I need to know if image_siblings will contain the images in the same order, they are placed in the document for the same hierarchy.

I found a similar question for JavaScript, but I'm unsure if this is also true for Python (version 3.5.2) Minidom getElementsByTagName.


Solution

  • According to the code (in Python 2.7), the getElementsByName method relays on the _get_elements_by_tagName_helper function, which code is:

    def _get_elements_by_tagName_helper(parent, name, rc):
        for node in parent.childNodes:
            if node.nodeType == Node.ELEMENT_NODE and \
                (name == "*" or node.tagName == name):
                rc.append(node)
            _get_elements_by_tagName_helper(node, name, rc)
        return rc
    

    What this means is that the order in the getElementByName is the same that you have in the childNodes.

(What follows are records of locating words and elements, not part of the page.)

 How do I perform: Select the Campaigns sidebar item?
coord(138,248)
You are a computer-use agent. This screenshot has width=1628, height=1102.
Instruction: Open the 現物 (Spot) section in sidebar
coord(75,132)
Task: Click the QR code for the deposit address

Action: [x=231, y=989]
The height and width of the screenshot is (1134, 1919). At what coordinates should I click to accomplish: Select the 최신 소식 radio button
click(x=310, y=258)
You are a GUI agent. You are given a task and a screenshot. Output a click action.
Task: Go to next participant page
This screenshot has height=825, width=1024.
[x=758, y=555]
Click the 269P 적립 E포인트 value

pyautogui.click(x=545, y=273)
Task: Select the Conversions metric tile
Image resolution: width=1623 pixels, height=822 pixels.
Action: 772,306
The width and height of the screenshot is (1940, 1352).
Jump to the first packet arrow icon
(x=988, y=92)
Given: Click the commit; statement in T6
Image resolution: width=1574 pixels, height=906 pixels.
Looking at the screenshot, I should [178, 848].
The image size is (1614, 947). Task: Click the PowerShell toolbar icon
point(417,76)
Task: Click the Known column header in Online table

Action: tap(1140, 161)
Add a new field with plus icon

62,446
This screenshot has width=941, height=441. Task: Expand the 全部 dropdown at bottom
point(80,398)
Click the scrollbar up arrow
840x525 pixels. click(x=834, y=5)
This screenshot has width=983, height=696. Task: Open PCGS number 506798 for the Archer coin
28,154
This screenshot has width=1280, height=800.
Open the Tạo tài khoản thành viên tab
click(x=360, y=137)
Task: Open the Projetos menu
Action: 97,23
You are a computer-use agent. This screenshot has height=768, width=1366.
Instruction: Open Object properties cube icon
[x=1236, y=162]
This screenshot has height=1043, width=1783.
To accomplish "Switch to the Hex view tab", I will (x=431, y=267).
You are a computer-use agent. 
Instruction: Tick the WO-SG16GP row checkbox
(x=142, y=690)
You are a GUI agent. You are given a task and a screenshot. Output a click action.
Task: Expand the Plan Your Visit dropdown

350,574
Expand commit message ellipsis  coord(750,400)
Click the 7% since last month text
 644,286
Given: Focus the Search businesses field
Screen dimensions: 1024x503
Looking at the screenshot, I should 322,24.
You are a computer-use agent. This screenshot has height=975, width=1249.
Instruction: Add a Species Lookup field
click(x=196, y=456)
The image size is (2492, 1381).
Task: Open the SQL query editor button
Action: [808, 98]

    But this is true only if the tagName appears only in the same level. Notice the recursive call of _get_elements_by_tagName_helper inside the same function, which means that elements with the same tagName that are placed deeper in the tree will be interleaved with the ones you have in a higher level.

    If by document you mean an XML text file or a string, the question is then moved to whether or not the parser respects the order when creating the elements in the DOM. If you use the parse function from the xml.dom.minidom, it relays on the pyexpat library, that in turns use the expat C library.

    So, the short answer would be:

    If you have the tagName only present in the same level of hierarchy in the XML DOM, then the order is respected. If you have the same tagName in other nodes deeper in the tree, those elements will be interleaved with the ones of higher level. The respected order is the order of the elements in the minidom document object, which order depends on the parser.

    Look this example:

    >>> import StringIO
    >>> from xml.dom.minidom import parseString
    >>> s = '''<head>
    ...   <tagName myatt="1"/>
    ...   <tagName myatt="2"/>
    ...   <tagName myatt="3"/>
    ...   <otherTag>
    ...     <otherDeeperTag>
    ...       <tagName myatt="3.1"/>
    ...       <tagName myatt="3.2"/>
    ...       <tagName myatt="3.3"/>
    ...     </otherDeeperTag>
    ...   </otherTag> 
    ...   <tagName myatt="4"/>
    ...   <tagName myatt="5"/>
    ... </head>'''
    >>> doc = parseString(s)
    >>> for e in doc.getElementsByTagName('tagName'):
    ...     print e.getAttribute('myatt')
    ... 
    1
    2
    3
    3.1
    3.2
    3.3
    4
    5
    

    It seems the parser respects the ordering structure of the xml string (most parsers respect that order because it is easier to respect it) but I couldn't find any documentation that confirms it. I mean, it could be the (strange) case that the parser, depending on the size of the document, moves from using a list to a hash table to store the elements, and that could break the order. Take into account that the XML standard does not specify order of the elements, so a parser that does not respect order would be complaint too.